● Provided data:
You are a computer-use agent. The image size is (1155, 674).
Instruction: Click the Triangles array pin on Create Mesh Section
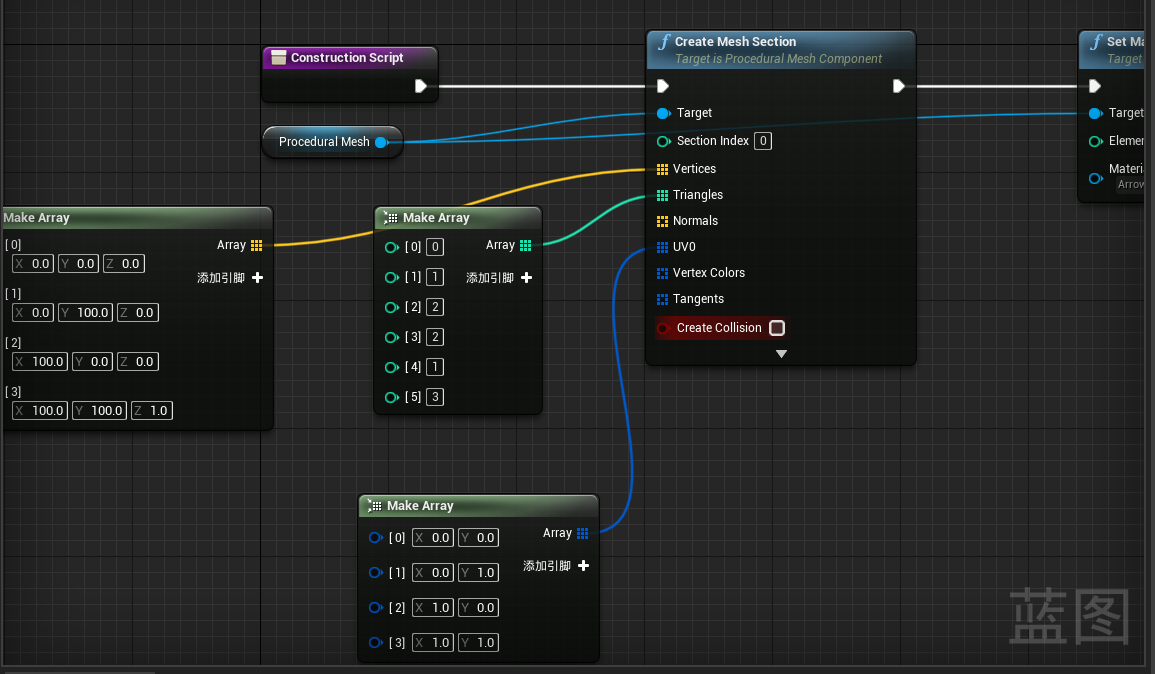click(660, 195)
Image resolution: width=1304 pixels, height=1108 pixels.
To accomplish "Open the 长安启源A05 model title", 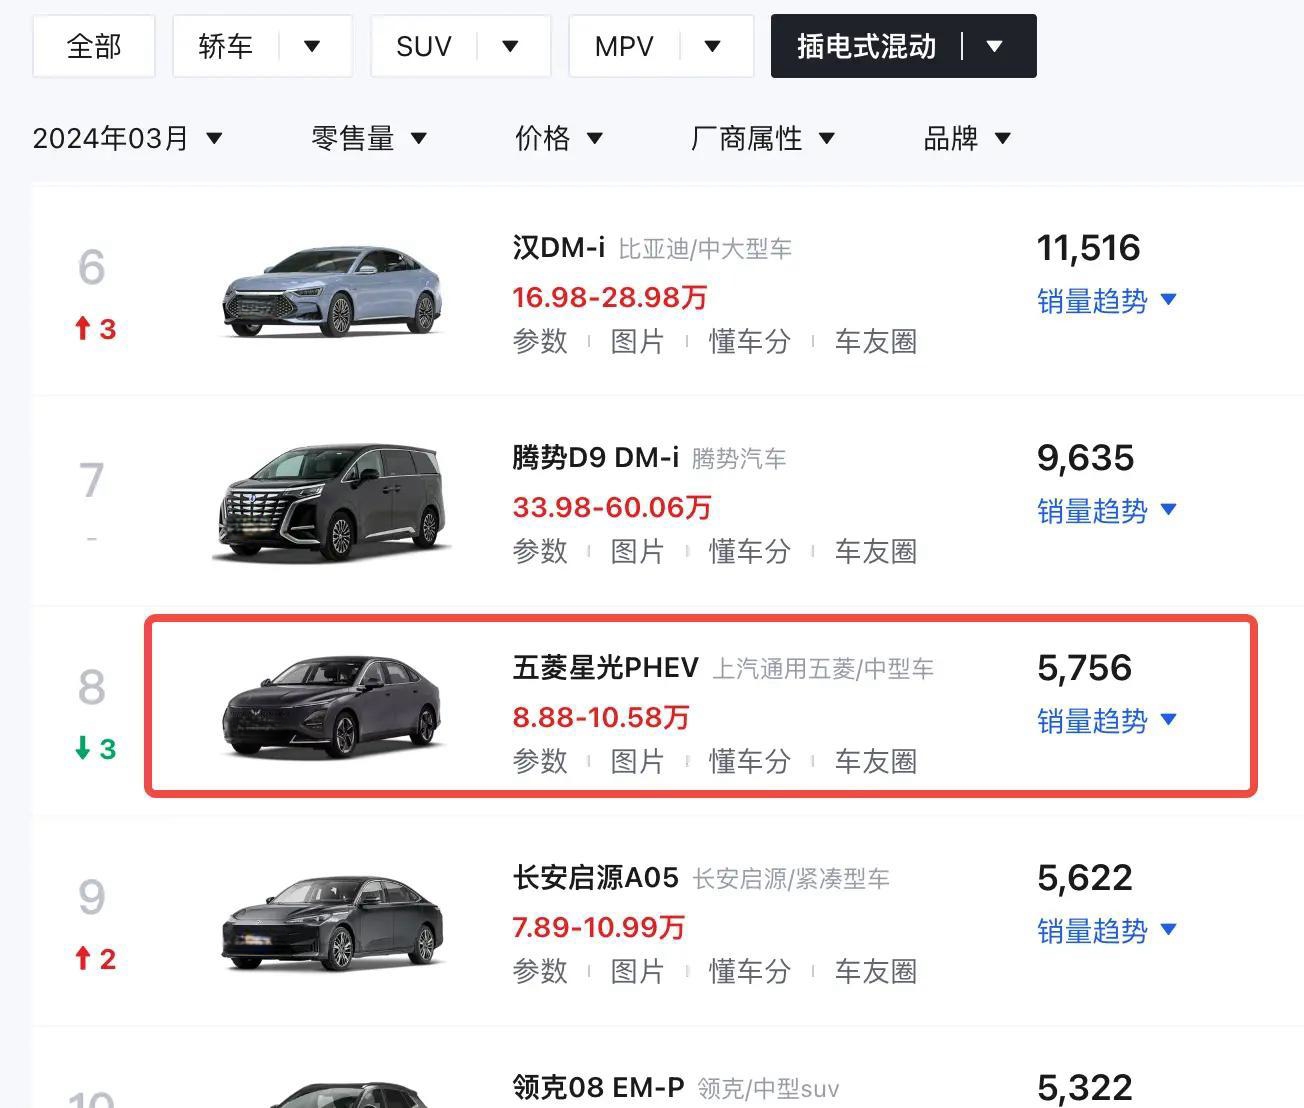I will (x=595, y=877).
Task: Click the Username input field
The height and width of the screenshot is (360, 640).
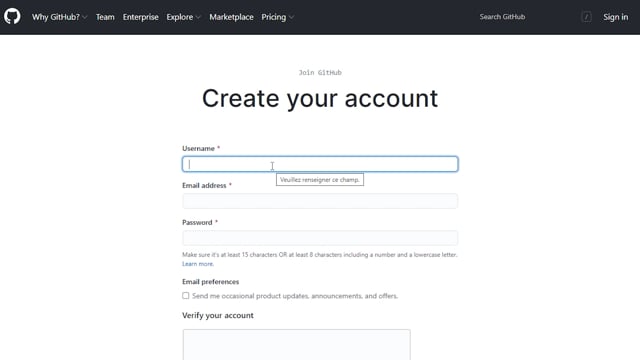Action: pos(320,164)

--

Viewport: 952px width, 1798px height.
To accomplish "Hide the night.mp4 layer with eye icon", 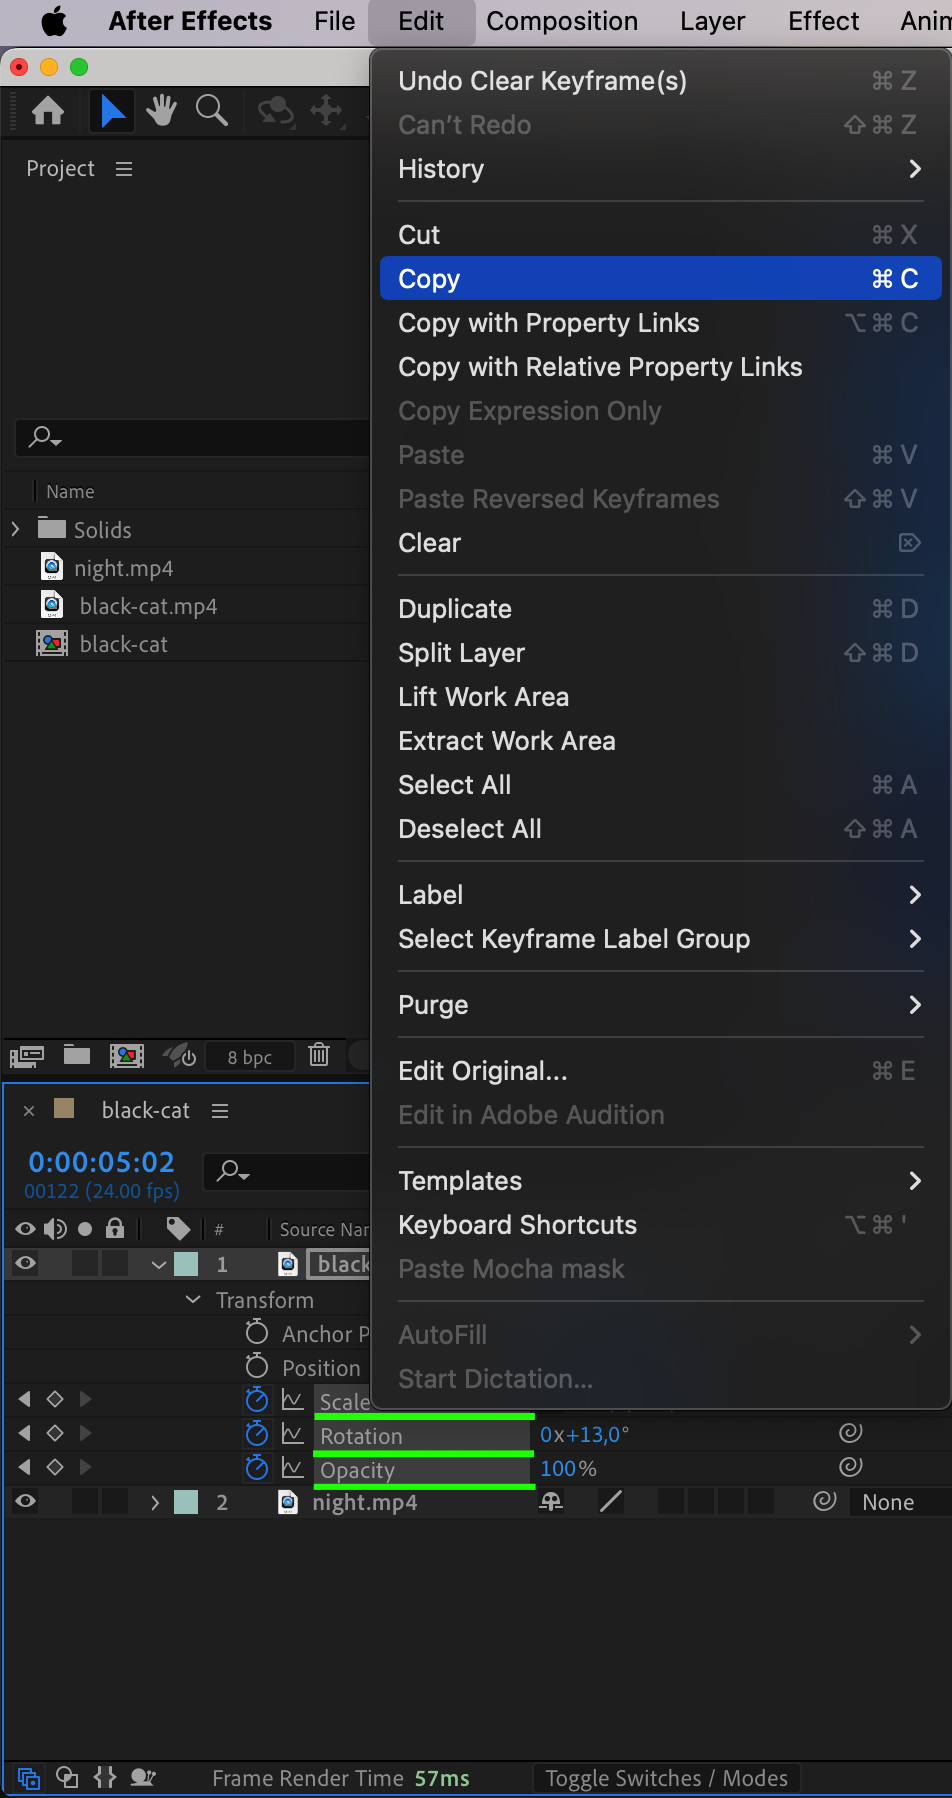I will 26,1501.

● Exercise description: Output the records as a Markdown table with the columns Row and Record line, numbering each line and leaving out blank lines and pictures. Begin at the line that has "Task: Click the Username input field" and stop after the line that has "Action: pos(320,164)".

● Written answer:
| Row | Record line |
|---|---|
| 1 | Task: Click the Username input field |
| 2 | The height and width of the screenshot is (360, 640). |
| 3 | Action: pos(320,164) |